- **MATERIAL FOR THIS EXERCISE**
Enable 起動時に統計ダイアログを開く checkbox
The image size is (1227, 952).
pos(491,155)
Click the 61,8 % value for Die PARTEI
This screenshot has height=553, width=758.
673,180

- **YOUR ASSIGNMENT**
Give back the entries exactly, so that each line matches the original.

- **EXERCISE ANSWER**
Enable 起動時に統計ダイアログを開く checkbox
The image size is (1227, 952).
pos(491,155)
Click the 61,8 % value for Die PARTEI
This screenshot has height=553, width=758.
673,180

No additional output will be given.